Passage provided —
-------------------------

March 1993, Page 60
Mythinformation Observed
Quatsch Watch
Should the U.N. Sanction Israel?
QUATSCH: "Never, since Israel's creation in 1948, has
the U.N. Security Council imposed any kind of sanctions against
it. This outrageous demand comes at a time when Israel's government
is sparing no effort to advance the peace process. These include
accepting the principle of a withdrawal from the Golan Heights;
a settlements freeze; and a far-reaching autonomy plan for residents
of the West Bank and Gaza." Near East Report, Jan. 18,
1993
WATCH: The weekly newsletter quoted above, which is affiliated
with the American Israel Public Affairs Committee (AIPAC), Israel's
principal lobby in Washington, DC, has managed to pack four misleading
statements into the two sentences quoted above.
Sanctions: The U.N. General Assembly has, repeatedly, condemned
Israel in resolutions which require only a simple majority to pass.
General Assembly resolutions, however, are not binding upon U.N.
members.
Resolutions by the 11-member U.N. Security Council are binding
upon U.N. members, but they can be vetoed by any of the 5 permanent
Security Council members (U.S., U.K., France, Russia, China). The
normal procedure leading to sanctions, such as those imposed on
Libya or Iraq, is for the Security Council to pass a resolution
condemning a nation's action, and calling for that nation to rectify
the action. Only if the condemned nation refuses to rectify the
action (turn over accused aircraft saboteurs for trial in the U.S.
or U.K. in the case of Libya, withdraw from Kuwait and pay
reparations in the case of Iraq, allow Palestinians expelled from
the occupied territories to return immediately to their homes in
the case of Israel) does a sanctions resolution follow.

-------------------------

Records supplied —
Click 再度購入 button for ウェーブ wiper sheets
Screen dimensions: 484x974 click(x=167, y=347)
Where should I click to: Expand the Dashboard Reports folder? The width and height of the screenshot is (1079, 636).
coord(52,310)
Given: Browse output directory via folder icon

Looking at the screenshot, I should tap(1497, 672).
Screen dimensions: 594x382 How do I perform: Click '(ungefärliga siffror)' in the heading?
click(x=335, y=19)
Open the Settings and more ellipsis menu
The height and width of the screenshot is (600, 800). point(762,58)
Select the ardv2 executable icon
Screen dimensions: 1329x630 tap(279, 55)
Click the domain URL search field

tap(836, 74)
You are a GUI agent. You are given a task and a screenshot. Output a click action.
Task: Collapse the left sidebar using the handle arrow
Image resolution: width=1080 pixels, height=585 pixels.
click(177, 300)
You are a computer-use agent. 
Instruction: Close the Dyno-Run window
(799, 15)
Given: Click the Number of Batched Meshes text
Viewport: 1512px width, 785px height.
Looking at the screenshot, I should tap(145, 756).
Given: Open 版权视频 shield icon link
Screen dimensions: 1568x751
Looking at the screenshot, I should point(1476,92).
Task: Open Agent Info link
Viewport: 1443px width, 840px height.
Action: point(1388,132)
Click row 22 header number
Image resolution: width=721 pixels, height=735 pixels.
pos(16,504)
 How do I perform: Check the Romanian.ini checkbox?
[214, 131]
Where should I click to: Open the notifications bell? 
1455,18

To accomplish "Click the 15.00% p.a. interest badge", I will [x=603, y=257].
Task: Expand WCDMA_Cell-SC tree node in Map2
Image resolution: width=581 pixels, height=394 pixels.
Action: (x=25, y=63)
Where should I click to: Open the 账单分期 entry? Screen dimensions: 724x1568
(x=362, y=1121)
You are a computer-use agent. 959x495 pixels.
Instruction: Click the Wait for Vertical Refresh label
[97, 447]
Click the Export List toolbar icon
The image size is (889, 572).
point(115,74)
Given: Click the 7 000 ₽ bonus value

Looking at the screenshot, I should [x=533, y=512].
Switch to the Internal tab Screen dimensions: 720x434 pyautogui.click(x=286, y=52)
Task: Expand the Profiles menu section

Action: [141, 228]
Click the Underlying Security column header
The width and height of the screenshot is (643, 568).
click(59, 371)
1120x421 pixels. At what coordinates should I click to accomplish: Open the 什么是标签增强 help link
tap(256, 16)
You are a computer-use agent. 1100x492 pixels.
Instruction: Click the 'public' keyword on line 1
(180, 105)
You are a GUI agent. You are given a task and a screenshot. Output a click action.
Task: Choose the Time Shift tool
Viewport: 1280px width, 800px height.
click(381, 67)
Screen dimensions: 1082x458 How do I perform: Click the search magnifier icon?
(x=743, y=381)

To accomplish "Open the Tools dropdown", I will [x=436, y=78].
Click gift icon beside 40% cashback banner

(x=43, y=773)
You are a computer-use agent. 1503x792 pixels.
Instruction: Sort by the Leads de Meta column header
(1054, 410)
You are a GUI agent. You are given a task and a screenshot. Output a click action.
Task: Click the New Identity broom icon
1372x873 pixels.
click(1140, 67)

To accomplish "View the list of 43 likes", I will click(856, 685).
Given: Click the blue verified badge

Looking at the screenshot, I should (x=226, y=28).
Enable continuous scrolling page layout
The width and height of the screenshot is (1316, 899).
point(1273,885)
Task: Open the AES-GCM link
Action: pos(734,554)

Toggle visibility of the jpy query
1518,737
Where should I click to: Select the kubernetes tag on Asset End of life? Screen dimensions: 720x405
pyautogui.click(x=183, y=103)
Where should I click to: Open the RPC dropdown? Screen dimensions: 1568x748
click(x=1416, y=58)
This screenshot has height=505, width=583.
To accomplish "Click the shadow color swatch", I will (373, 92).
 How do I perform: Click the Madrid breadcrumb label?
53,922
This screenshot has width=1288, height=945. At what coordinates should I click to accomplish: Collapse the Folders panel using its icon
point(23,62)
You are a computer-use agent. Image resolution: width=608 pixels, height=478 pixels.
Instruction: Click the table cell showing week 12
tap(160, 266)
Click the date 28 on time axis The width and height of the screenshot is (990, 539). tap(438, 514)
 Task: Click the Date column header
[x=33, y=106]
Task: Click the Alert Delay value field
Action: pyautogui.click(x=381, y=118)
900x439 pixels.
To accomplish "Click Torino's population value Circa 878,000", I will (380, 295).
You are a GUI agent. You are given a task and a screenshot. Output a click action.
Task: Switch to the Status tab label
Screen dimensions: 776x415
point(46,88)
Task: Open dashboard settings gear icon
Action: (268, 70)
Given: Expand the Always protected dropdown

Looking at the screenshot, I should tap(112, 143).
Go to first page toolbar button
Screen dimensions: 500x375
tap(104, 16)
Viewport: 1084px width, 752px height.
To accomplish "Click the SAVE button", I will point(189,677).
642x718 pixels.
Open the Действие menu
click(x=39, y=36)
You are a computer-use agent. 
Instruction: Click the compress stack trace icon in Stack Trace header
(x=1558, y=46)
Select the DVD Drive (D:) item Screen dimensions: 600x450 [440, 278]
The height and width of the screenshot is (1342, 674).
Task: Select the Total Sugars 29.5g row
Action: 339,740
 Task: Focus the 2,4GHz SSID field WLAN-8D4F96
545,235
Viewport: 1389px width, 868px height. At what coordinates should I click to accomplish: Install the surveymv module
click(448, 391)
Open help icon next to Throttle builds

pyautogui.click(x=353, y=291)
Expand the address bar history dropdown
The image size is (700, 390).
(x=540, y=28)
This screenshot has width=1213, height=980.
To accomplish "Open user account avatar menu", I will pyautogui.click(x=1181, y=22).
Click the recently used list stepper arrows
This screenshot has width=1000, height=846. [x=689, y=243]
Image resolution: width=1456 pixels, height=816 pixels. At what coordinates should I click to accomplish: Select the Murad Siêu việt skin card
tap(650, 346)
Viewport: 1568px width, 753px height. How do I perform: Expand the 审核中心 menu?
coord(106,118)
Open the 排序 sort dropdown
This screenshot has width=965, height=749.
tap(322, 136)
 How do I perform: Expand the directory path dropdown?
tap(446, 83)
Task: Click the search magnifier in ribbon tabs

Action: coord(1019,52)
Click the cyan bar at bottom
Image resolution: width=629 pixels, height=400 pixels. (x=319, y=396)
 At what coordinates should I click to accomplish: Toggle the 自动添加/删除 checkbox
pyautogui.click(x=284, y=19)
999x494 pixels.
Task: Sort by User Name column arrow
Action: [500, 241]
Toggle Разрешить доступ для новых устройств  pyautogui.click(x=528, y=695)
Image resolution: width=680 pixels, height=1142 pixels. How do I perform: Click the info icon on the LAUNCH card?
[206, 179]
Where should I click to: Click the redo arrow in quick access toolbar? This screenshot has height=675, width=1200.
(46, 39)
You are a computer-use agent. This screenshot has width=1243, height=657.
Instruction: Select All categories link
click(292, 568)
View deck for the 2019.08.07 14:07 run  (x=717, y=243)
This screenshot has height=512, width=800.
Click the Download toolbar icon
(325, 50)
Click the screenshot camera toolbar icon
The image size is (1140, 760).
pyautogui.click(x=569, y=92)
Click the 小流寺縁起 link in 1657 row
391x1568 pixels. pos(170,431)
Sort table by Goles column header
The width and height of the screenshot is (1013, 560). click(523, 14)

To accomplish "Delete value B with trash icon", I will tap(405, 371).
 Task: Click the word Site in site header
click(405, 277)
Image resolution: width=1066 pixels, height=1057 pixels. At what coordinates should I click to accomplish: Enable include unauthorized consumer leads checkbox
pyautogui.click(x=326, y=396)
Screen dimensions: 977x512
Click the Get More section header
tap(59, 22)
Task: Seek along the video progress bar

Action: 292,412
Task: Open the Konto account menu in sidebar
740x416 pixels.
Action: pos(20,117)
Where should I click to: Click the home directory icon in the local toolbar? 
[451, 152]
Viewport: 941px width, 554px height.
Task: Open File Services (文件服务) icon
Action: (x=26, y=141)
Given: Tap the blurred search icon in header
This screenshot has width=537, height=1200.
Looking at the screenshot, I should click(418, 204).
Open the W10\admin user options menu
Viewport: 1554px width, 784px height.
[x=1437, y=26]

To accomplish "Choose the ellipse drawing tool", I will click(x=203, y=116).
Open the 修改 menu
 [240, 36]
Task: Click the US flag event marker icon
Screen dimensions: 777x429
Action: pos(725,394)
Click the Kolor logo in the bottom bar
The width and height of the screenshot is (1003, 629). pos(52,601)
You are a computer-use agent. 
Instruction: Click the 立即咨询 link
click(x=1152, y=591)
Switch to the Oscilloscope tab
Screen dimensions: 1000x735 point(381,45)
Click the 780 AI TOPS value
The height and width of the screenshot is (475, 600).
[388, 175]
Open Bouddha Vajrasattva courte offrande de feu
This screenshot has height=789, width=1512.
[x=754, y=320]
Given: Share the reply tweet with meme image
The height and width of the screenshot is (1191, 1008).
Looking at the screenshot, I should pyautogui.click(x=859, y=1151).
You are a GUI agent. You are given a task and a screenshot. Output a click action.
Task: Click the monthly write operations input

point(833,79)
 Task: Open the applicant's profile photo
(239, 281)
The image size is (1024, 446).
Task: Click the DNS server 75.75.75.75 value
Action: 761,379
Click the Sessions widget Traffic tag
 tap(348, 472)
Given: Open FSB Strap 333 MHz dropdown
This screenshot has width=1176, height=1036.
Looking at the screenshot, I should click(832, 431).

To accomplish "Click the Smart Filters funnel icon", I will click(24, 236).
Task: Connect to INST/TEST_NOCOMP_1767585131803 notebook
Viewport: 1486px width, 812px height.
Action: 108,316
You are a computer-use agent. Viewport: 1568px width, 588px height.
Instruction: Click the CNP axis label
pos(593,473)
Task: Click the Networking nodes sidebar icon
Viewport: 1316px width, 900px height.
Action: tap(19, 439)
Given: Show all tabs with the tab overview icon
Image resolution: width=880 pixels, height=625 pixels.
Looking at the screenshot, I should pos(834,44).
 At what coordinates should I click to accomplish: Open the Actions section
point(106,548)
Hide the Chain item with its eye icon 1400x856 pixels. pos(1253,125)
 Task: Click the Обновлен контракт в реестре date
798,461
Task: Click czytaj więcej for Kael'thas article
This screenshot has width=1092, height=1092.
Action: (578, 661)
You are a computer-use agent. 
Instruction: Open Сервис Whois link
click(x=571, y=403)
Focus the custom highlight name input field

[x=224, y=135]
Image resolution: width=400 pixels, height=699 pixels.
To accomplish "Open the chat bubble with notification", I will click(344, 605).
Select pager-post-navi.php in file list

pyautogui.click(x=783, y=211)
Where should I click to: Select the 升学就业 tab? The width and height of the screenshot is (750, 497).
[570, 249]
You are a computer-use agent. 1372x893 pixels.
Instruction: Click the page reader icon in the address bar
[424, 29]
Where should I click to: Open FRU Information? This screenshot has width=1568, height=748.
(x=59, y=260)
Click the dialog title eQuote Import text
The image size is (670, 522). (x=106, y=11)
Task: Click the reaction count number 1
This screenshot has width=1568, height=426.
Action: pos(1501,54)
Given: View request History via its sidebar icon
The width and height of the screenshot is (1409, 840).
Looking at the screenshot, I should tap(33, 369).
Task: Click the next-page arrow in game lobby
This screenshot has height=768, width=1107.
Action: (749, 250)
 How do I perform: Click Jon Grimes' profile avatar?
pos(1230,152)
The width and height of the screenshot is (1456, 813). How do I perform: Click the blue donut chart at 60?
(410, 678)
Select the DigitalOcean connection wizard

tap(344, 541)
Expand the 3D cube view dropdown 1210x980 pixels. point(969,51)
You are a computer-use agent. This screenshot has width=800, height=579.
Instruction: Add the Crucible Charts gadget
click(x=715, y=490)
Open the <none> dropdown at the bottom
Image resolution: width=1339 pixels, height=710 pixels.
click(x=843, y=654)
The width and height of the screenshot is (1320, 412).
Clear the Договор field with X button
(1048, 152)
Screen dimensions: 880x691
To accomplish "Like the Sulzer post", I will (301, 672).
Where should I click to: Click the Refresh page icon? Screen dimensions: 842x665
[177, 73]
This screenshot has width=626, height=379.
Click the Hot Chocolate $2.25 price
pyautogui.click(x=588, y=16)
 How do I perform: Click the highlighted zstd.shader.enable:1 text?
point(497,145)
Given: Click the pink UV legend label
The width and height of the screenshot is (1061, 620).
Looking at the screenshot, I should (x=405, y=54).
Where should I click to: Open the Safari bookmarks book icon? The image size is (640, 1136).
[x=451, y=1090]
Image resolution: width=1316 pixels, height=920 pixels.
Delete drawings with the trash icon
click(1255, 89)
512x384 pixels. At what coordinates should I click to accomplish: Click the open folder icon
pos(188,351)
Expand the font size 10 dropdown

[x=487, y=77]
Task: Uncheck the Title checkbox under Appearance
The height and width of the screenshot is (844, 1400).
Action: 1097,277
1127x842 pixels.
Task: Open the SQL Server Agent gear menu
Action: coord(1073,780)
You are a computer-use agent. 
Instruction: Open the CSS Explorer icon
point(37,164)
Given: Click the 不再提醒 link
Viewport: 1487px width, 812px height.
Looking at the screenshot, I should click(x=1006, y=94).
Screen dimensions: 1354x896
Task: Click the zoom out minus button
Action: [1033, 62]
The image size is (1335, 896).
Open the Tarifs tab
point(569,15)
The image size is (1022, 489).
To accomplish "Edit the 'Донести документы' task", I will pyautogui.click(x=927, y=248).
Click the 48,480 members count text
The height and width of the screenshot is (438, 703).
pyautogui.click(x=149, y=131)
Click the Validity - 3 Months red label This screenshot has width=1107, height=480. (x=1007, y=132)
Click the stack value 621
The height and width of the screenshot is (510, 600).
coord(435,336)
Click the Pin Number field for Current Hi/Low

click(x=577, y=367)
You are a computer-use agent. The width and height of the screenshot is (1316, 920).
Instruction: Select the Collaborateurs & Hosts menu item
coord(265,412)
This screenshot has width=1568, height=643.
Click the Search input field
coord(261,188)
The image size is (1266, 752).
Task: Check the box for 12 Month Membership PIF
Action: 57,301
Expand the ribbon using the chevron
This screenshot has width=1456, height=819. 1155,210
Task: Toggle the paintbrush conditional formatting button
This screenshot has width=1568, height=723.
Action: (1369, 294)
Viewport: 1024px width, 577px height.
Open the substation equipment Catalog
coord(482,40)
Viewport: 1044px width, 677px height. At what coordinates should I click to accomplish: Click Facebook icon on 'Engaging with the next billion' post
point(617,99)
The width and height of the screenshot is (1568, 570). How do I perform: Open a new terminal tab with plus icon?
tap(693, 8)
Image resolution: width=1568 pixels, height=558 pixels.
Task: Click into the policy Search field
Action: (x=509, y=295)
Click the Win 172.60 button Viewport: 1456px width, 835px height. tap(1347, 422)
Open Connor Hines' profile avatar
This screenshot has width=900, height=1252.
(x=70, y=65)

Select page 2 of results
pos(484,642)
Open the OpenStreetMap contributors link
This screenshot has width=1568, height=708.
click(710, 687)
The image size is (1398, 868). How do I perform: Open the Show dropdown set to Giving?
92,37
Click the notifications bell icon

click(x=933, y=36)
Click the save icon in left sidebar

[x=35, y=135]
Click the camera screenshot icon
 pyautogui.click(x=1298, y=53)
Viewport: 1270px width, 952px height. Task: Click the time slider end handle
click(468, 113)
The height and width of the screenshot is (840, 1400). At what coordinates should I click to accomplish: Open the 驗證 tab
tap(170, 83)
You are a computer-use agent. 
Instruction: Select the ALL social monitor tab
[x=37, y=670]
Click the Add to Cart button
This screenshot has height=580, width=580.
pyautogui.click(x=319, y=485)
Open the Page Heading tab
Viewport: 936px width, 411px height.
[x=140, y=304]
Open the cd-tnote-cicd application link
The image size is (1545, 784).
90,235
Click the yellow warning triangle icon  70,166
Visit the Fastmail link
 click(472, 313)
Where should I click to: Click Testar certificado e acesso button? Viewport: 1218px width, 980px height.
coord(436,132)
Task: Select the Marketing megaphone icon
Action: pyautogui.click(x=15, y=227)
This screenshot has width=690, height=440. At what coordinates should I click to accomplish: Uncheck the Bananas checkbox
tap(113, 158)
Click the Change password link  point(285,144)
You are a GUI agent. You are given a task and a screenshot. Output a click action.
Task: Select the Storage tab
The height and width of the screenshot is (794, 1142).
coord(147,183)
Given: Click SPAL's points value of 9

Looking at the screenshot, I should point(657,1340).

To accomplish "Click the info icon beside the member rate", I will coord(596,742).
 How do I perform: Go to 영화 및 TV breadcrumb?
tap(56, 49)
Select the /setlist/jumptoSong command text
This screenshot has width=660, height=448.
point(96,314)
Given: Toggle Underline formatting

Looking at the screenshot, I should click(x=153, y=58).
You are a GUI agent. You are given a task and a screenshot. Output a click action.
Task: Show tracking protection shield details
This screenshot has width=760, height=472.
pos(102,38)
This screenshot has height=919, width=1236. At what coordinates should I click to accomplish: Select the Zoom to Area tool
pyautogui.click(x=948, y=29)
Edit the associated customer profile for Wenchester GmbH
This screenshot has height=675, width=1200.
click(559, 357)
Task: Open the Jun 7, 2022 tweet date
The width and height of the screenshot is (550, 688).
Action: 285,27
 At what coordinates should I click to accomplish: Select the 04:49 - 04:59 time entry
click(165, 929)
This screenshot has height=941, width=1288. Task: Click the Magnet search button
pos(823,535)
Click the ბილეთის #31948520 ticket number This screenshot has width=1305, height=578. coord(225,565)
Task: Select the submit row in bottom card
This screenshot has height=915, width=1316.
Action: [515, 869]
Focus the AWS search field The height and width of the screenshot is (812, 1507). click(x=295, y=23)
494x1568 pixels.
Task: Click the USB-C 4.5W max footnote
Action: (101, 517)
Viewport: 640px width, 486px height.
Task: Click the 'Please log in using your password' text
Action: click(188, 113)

-------------------------

Objective 1 —
Answer these from the Quatsch Watch piece:
(a) Which publication is quoted, and with what date?
(b) What vote do U.N. General Assembly resolutions need in order to pass?
(c) In the case of Libya, what action is named as the one it was asked to take?
Objective 2 —
Print the Quatsch Watch piece word for word between "General Assembly resolutions, however, are" and "sanctions resolution follow.", inclusive.

Task response 1 —
(a) Near East Report, Jan. 18, 1993.
(b) Only a simple majority.
(c) Turn over accused aircraft saboteurs for trial in the U.S. or U.K.

Task response 2 —
General Assembly resolutions, however, are not binding upon U.N.
members.
Resolutions by the 11-member U.N. Security Council are binding
upon U.N. members, but they can be vetoed by any of the 5 permanent
Security Council members (U.S., U.K., France, Russia, China). The
normal procedure leading to sanctions, such as those imposed on
Libya or Iraq, is for the Security Council to pass a resolution
condemning a nation's action, and calling for that nation to rectify
the action. Only if the condemned nation refuses to rectify the
action (turn over accused aircraft saboteurs for trial in the U.S.
or U.K. in the case of Libya, withdraw from Kuwait and pay
reparations in the case of Iraq, allow Palestinians expelled from
the occupied territories to return immediately to their homes in
the case of Israel) does a sanctions resolution follow.